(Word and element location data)
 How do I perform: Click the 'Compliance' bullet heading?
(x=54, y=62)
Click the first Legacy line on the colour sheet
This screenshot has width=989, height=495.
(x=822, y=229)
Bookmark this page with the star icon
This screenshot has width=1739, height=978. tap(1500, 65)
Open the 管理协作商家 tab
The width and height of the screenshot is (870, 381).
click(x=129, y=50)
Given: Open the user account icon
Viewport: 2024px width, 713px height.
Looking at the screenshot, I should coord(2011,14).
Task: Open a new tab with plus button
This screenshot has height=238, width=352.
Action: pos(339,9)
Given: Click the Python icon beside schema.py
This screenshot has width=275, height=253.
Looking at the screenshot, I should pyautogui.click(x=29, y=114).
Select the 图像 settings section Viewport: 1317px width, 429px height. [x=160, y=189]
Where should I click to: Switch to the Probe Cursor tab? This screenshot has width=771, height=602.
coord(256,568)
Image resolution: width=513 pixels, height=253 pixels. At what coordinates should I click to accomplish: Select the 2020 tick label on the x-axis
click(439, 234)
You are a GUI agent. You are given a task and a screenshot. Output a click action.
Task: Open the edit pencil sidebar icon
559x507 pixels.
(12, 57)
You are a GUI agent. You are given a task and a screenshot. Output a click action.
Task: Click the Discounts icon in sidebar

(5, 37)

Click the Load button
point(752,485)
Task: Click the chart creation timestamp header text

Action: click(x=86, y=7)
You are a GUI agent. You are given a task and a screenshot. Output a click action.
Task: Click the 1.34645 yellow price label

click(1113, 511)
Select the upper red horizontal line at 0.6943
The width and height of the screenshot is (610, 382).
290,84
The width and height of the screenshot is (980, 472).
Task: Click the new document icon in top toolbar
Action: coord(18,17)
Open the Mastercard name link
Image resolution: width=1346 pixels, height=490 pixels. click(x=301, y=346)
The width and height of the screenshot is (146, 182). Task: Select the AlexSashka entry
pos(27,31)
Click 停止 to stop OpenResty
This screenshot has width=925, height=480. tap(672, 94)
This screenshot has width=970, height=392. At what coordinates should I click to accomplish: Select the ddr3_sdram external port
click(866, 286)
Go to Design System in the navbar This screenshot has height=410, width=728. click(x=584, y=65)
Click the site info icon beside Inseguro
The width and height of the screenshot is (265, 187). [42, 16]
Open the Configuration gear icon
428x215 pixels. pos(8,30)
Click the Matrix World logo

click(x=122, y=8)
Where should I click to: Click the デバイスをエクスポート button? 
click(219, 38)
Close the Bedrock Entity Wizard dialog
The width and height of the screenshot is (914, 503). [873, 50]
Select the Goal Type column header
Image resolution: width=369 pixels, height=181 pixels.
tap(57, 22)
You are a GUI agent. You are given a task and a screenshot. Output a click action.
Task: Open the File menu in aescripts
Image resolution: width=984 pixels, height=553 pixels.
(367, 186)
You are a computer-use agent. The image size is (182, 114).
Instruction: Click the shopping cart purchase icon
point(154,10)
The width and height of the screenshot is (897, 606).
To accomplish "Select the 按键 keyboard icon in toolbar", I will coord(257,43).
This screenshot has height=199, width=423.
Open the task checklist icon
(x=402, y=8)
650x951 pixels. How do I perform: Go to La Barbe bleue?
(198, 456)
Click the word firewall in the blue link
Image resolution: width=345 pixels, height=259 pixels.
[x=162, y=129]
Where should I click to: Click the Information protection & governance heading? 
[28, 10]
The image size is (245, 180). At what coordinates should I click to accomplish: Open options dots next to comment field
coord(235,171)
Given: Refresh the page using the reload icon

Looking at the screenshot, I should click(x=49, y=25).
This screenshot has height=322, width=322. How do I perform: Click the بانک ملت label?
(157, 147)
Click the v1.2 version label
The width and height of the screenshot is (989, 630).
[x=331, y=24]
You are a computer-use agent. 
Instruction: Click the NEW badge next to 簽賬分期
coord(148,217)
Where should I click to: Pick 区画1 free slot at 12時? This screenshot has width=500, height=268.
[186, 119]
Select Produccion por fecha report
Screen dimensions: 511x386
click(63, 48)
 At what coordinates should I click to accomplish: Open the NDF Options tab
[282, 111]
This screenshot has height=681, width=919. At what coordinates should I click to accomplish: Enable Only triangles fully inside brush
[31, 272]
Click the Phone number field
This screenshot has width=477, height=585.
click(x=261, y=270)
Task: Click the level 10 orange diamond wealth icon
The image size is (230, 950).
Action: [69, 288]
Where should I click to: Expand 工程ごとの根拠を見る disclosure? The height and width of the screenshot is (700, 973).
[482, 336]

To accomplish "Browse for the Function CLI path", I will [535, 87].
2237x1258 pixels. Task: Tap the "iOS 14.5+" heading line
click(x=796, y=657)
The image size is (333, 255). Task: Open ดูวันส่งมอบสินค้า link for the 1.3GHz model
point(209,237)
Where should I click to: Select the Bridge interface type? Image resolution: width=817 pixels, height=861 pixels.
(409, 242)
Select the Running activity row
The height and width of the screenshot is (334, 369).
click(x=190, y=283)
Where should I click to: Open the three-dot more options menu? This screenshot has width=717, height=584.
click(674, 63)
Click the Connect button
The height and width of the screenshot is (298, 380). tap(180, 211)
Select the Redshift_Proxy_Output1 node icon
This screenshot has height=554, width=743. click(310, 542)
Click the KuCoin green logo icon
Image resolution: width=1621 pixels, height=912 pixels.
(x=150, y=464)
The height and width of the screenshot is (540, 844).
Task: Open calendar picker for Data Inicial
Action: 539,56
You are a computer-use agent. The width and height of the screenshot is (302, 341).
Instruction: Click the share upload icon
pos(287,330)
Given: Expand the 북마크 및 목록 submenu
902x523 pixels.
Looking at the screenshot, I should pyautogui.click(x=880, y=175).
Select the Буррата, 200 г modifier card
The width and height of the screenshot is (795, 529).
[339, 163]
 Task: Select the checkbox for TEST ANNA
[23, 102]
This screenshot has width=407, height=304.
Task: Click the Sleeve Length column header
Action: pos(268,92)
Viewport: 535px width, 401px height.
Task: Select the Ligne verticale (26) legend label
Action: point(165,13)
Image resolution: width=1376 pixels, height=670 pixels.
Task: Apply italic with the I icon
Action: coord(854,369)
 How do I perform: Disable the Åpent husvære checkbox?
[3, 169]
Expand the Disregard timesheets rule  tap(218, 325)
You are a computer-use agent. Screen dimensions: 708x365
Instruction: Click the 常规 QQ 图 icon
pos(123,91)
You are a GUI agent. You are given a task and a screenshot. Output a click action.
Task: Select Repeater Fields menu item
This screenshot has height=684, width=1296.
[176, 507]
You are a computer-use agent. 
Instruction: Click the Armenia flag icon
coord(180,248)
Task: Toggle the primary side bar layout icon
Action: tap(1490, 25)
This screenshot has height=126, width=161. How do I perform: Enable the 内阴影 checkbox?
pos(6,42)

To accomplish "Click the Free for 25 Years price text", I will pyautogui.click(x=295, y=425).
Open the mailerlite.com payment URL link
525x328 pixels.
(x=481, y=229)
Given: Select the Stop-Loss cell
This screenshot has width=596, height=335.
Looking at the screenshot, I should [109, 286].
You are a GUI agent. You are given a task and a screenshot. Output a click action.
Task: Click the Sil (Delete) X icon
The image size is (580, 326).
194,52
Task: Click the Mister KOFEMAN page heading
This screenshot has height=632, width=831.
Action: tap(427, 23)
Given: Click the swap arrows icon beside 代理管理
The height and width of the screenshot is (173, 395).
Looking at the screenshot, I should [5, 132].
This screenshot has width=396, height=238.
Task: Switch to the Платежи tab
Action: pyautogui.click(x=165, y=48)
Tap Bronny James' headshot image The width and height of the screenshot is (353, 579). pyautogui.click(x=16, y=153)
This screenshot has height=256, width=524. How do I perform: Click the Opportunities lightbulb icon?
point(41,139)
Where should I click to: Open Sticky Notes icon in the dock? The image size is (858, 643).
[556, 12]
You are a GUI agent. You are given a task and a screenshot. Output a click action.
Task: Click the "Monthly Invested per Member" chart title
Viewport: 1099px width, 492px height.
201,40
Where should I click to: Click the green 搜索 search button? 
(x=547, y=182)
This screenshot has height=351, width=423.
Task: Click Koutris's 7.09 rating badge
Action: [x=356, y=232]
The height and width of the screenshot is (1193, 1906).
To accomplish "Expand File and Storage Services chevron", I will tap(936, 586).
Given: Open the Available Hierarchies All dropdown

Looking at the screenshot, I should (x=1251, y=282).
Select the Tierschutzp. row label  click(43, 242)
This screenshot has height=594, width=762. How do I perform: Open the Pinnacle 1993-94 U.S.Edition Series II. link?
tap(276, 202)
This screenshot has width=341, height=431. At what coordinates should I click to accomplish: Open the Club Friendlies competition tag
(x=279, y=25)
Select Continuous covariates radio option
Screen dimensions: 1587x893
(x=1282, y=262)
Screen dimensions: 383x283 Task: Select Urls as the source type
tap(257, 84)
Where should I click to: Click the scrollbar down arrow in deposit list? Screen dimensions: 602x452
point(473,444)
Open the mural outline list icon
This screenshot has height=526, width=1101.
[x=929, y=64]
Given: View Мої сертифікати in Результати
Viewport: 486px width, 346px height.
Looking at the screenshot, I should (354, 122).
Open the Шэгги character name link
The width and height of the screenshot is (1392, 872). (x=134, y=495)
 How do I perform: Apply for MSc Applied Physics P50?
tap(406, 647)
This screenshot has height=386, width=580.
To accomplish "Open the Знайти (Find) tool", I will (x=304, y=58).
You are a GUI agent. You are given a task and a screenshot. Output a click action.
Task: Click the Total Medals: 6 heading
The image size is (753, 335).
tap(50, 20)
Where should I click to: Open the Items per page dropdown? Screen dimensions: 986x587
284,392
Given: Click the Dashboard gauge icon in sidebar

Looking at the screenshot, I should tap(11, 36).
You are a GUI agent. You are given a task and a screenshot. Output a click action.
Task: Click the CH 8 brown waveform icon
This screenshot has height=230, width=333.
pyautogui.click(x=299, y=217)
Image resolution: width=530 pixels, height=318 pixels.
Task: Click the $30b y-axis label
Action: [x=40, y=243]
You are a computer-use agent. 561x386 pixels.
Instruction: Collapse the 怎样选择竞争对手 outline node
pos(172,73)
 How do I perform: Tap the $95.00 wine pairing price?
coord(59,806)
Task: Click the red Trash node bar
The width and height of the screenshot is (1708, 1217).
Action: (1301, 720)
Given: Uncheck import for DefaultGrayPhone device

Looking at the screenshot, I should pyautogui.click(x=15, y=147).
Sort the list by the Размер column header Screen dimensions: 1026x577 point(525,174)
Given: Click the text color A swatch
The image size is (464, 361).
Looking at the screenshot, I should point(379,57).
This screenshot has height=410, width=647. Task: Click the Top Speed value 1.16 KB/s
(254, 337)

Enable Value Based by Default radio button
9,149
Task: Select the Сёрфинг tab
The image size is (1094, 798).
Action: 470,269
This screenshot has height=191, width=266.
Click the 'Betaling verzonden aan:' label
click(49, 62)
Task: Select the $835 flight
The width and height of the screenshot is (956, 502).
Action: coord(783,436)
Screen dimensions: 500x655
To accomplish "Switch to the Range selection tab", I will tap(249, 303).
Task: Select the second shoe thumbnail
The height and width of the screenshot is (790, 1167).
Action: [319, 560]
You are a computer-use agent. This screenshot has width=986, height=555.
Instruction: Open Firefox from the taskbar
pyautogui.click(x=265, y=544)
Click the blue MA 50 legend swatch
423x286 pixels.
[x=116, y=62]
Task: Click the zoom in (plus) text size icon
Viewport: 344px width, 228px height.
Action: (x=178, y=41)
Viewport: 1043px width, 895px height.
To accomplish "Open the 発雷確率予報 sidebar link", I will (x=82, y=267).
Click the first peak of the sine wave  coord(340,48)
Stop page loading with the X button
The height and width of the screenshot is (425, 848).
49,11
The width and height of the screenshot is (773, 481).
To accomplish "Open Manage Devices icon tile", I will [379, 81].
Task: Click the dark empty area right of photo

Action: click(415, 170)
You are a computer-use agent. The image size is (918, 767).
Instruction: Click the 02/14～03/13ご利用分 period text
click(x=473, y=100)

#### AIM OF THE TASK:
Format the entries starting at the line containing "Enable Value Based by Default radio button" and ending at the line containing "will tap(249, 303)." as a two-column CSV with the headers text and answer. Give one row per entry, and put each value in a single quoted field with its line breaks replaced by spaces.

#### EXERCISE OUTPUT:
text,answer
"Enable Value Based by Default radio button","9,149"
"Task: Select the Сёрфинг tab The image size is (1094, 798).","Action: 470,269"
"This screenshot has height=191, width=266. Click the 'Betaling verzonden aan:' label","click(49, 62)"
"Task: Select the $835 flight The width and height of the screenshot is (956, 502).","Action: coord(783,436)"
"Screen dimensions: 500x655 To accomplish ""Switch to the Range selection tab"",","I will tap(249, 303)."